Consignes:
A – D'après le texte sur la guerre économique dans le golfe de Guinée, combien de membres compte environ l'équipage de l'USS Nashville ?
B – Traduisez en anglais cette phrase du texte sur la guerre économique dans le golfe de Guinée : « Il portait sur la sécurisation des activités maritimes et commerciales, l’action de l’Etat en mer et la synergie entre les organisations sous-régionales. »
C – Poursuivez le texte sur la guerre économique dans le golfe de Guinée à partir de sa dernière phrase.

Guerre économique dans le Golfe de Guinée ?

Depuis quelques mois, la marine américaine entraîne des partenaires africains dans le golfe de Guinée afin de contribuer, selon les propos officiels, au renforcement de la sécurité dans une région affectée par la piraterie, le trafic de drogue et les attaques visant des installations pétrolières. L'USS Nashville, navire de guerre de 17.000 tonnes dont l'équipage compte environ 420 membres, fait escale dans cinq ports pour des stages de formation dans des domaines aussi divers que la protection des plates-formes pétrolières, la lutte contre les incendies ou le droit maritime. Les marines africaines manquent souvent des moyens de repousser des attaques de plus en plus audacieuses dans le golfe de Guinée, où sont concentrés les principaux fournisseurs de pétrole brut africains de l'Occident et de la Chine ; des groupes armés opérant sur des vedettes rapides s'en prennent régulièrement aux pétroliers et aux chalutiers, voire même aux villes côtières, de l'ouest du continent.
La France est aussi présente dans cet enjeu. C’est sur un bâtiment de la marine française, qu’en avril dernier, un expert venu de Paris a entretenu un auditoire constitué de militaires, de civils et d’observateurs nationaux et internationaux, sur la question de la piraterie maritime dans les golfes d’Aden et de Guinée. L’exposé qualifié de riche par quelques uns des participants rencontrés au pied du bateau BPC Tonnerre, n’avait rien de nouveau. Il portait sur la sécurisation des activités maritimes et commerciales, l’action de l’Etat en mer et la synergie entre les organisations sous-régionales. Pourquoi donc regrouper tant de monde (les Etat riverains du golfe de Guinée, la France, les Etats-Unis, l’Union européenne, les Nations Unies etc. », alors que la piraterie en cause se passe dans des pays bien précis ? Georges Serre, ambassadeur de France au Cameroun, principal artisan du séminaire de Douala, répond qu’il s’agit d’une veille internationale contre un fléau qui gène les activités normales de commerce et de production de richesse.

Matériel fourni:
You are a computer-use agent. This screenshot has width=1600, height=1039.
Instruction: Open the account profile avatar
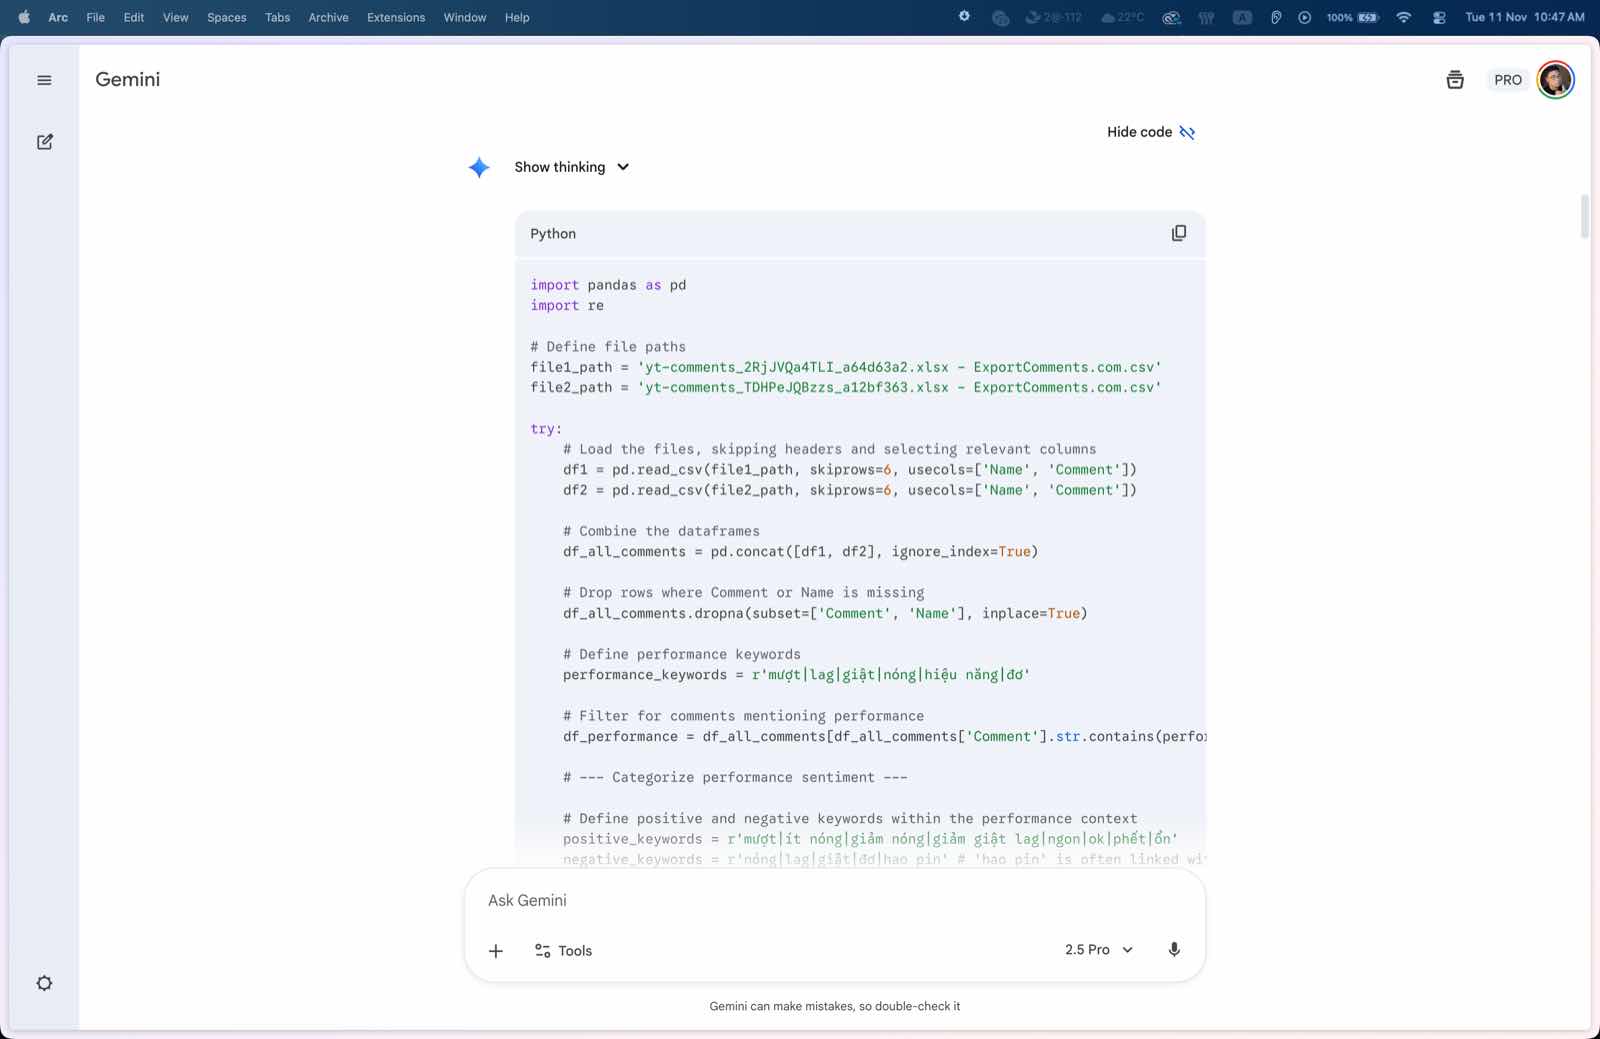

Réponses par consigne:
A – Environ 420 membres.

B – It covered the securing of maritime and commercial activities, state action at sea, and synergy between subregional organizations.

C –
On remarque ainsi qu’il y a, autour de la question de l’insécurité dans le golfe de Guinée, un chassé croisé entre les grandes puissances ; la France et les Etats-Unis se relayant dans leurs efforts d’assistance aux Etats riverains du Golfe de Guinée. Selon des sources bien introduites, la France qui redouterait de plus en plus d’être « bousculée » dans son « pré carré », notamment par les Américains et les Chinois, aurait décidé de passer à l’offensive. Elle tente, et ce depuis 2006, de renforcer sa présence en Afrique ; la présence au Cameroun constitue un point majeur de sa feuille de route. Effectivement, beaucoup de Camerounais se posaient la question de savoir pourquoi la France avait tendance à s’intéresser plus aux autres pays francophones d’Afrique (Gabon, Sénégal, Côte d’Ivoire) que le Cameroun. Ceci jusqu’à ce que en 2006, avec la signature du Contrat Désendettement Développement (C2D), un mécanisme portant sur 537 millions d’euros, la France recommence à s’intéresser sérieusement au Cameroun.
Comment peut-on analyser ce repositionnement de la France ? Nombreux sont ceux là qui restent persuadés que l’ex métropole aurait peur de perdre du terrain face à la montée en puissance des pays tels que les Etats-Unis et la Chine. Lorsqu’en 2008 un bateau de guerre américain débarque dans les eaux territoriales du pays dans le cadre d’une des missions d’Africom (nouveau commandement américain pour l’Afrique), un bâtiment de guerre français fait pareil en accostant aussi à son tour aux larges des côtes camerounaises. Officiellement, les deux nations qui se bousculent aux portes du Cameroun avancent qu’elles ont toutes des accords de coopération militaire avec la République du Cameroun. Ceux-ci, apprend-on, permettent entre autres à l’armée camerounaise de bénéficier du renforcement des capacités de ses troupes notamment dans le domaine de la sécurité maritime. Le récent passage au Cameroun du Secrétaire d’Etat français chargé de la Coopération et de la Francophonie, Alain Joyandet, le 6 mars 2009, a permis de palper du doigt cette volonté de la France à se redéployer férocement dans le golfe de Guinée et via le Cameroun.
Le Golfe de Guinée disposerait d’un des plus grands gisements sous-marins de pétrole connus au monde. Avec 24 milliards de barils de pétrole de réserves prouvées, cette partie du continent, qui est une synthèse de l’Afrique occidentale et de l’Afrique centrale, est de loin la première région pétrolière africaine, avec des pays comme le Nigeria, l’Angola et la Guinée équatoriale, qui figurent au peloton de tête des producteurs de pétrole du continent. Rien d’étonnant que sur les 9 millions de barils de pétrole produits quotidiennement en Afrique, cinq millions de barils, donc plus de la moitié, proviennent du Golfe de Guinée.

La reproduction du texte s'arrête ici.